■ **DIRECTIONS**
1 > Rewrite the stretch of the essay on managers and spouses from "Finding a good manager" through "the moolah department.", changing "spouse" to "life partner".
2 > In the essay on managers and spouses, why did the animosity with the writer's first partnership grow? Explain in one to three sentences.

Finding a good manager is pretty similar to finding a good spouse; afterall you spend a good third of your day with him/her if not more, have to please them, put up with their yelling and tantrums and humor them. If you are lucky in finding the right one life is good and you help each other. You do the dirty laundry, take out the trash at times, polish his/her shoes at times,
ensure they are well fed with updates and ready to go. While in return they ensure you are taken care of, have a roof over your head and 2 square meals a day with maybe a vacation every now and then. Besides if you ever do the unthinkable and yell at them, they let it go and give you another chance. And like any good marriage the love continues long after the honeymoon period.In short you grow old and wise together not to mention that translates quite well into the moolah department.
However if you are not one of those lucky few at striking gold you are faced with the harsh reality of divorce after divorce till you either strike gold and join the aforementioned elite group or throw your hands up in the air and reconcile to singledom. The singledom situation is rarely the norm though so that should be comforting.
I for one have not been in the elite group so far but I have not given up yet. I face every new singledom with renewed vigor and the same level of hopes I had of my first partnership and patiently wait as the honeymoon period wanes to reveal the true state of affairs. Kind of like a kid with bated breath as he draws a quarter out of his pocket and starts the process of scratching out the silver lining off, that masks the prize announcement on the little redeem card he got in exchange in his cereal box. My very first partnership ended in slight animosity with a challenge thrown my way to find someone who treated me better and i did, or rather on hearing about the challenge the next partnership came looking for me. The animosity with the first one just grew for the very obvious question of "In the whole wide world could you nly find this one" a feeling referring to my second partnership since my first and second partners were at daggers drawn way before my entry into either of their life's.

Stored data entries:
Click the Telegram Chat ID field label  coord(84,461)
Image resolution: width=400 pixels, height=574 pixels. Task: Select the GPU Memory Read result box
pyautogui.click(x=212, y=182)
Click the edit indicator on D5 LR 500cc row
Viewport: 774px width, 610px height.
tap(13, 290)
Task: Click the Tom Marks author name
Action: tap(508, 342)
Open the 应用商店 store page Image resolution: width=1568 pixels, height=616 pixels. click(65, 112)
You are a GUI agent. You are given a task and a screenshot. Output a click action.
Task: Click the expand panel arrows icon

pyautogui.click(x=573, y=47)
==
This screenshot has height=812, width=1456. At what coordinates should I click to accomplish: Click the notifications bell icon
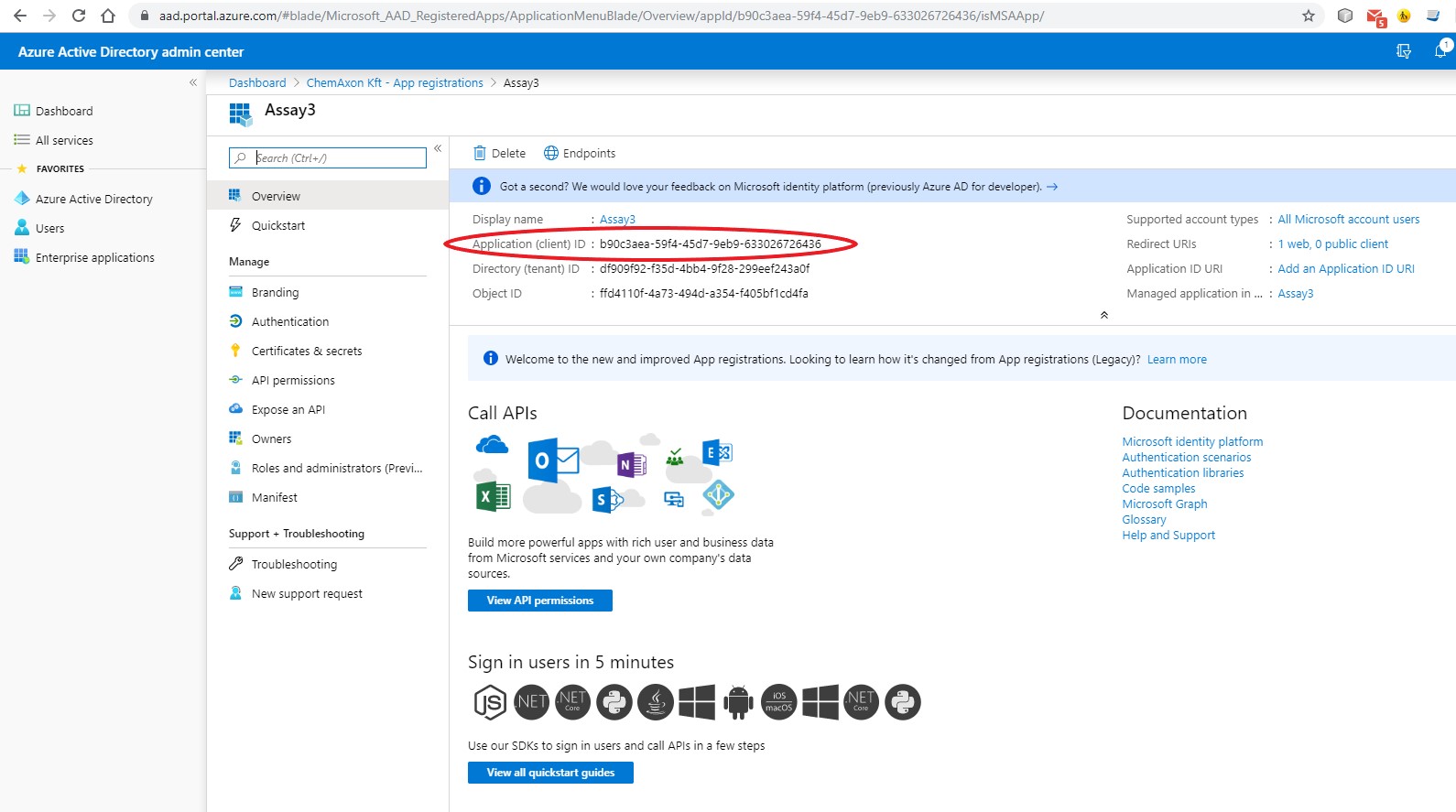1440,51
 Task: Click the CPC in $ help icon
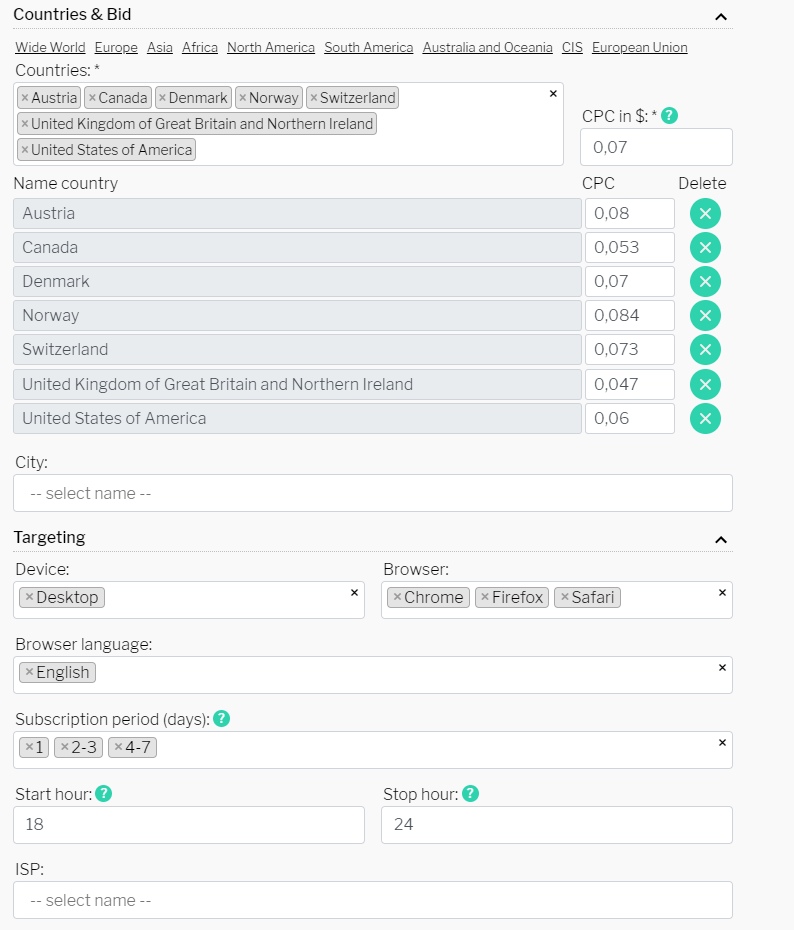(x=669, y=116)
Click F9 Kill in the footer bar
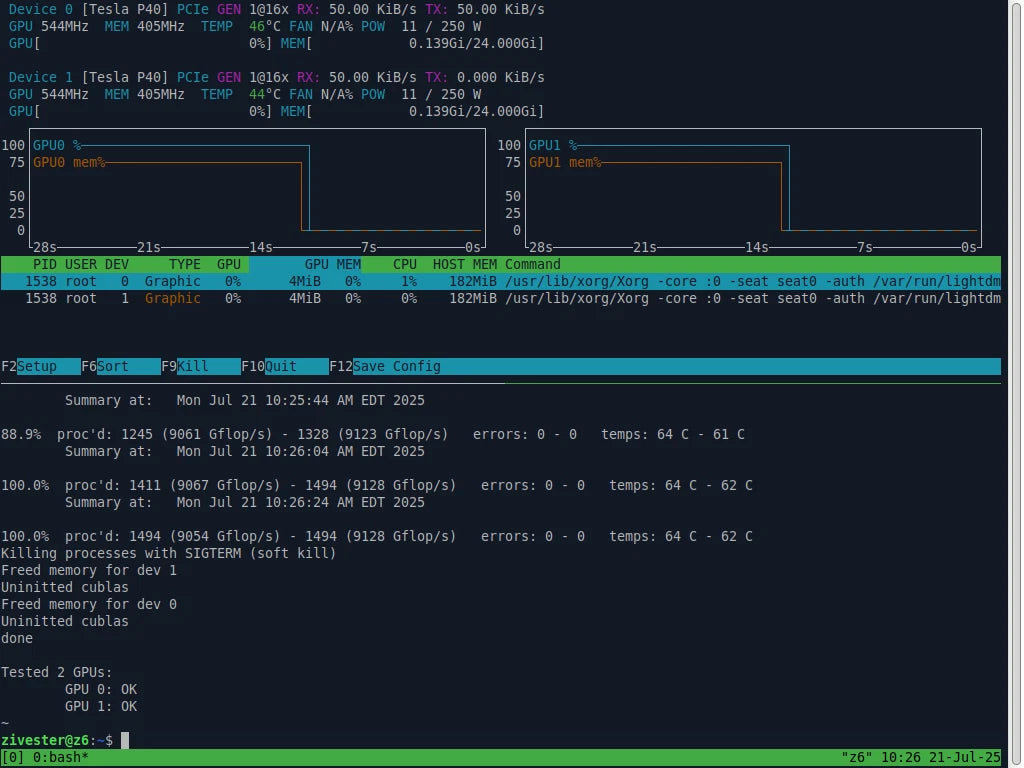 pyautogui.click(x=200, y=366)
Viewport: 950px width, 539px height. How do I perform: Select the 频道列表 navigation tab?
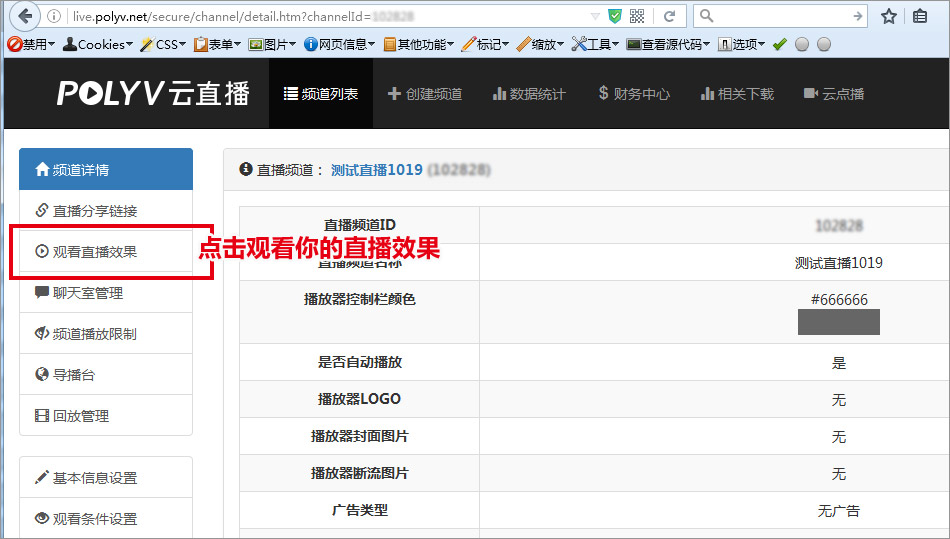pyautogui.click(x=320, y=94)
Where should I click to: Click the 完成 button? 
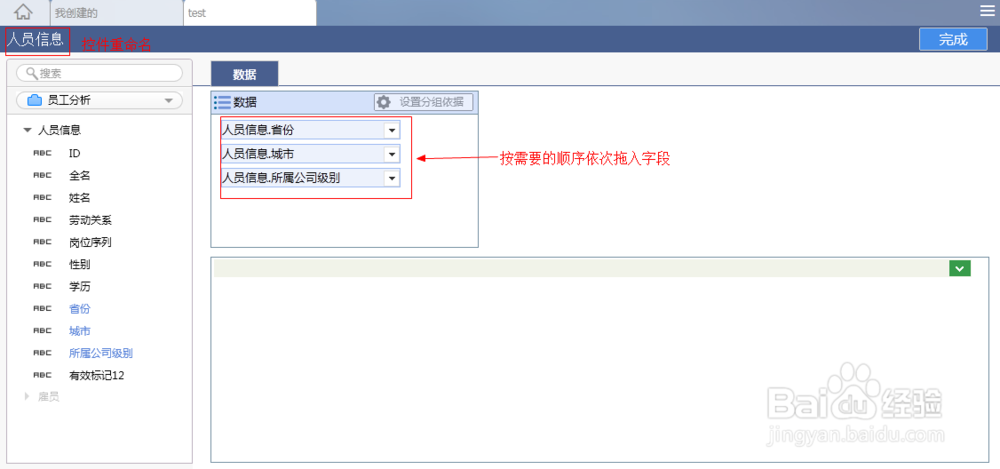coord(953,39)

■ **RESPONSES TO THE TASKS**
1 >
Finding a good manager is pretty similar to finding a good life partner; afterall you spend a good third of your day with him/her if not more, have to please them, put up with their yelling and tantrums and humor them. If you are lucky in finding the right one life is good and you help each other. You do the dirty laundry, take out the trash at times, polish his/her shoes at times,
ensure they are well fed with updates and ready to go. While in return they ensure you are taken care of, have a roof over your head and 2 square meals a day with maybe a vacation every now and then. Besides if you ever do the unthinkable and yell at them, they let it go and give you another chance. And like any good marriage the love continues long after the honeymoon period.In short you grow old and wise together not to mention that translates quite well into the moolah department.

2 > The first partnership resented the writer's choice of the second one. The first and second partners had been at daggers drawn long before the writer entered either of their lives.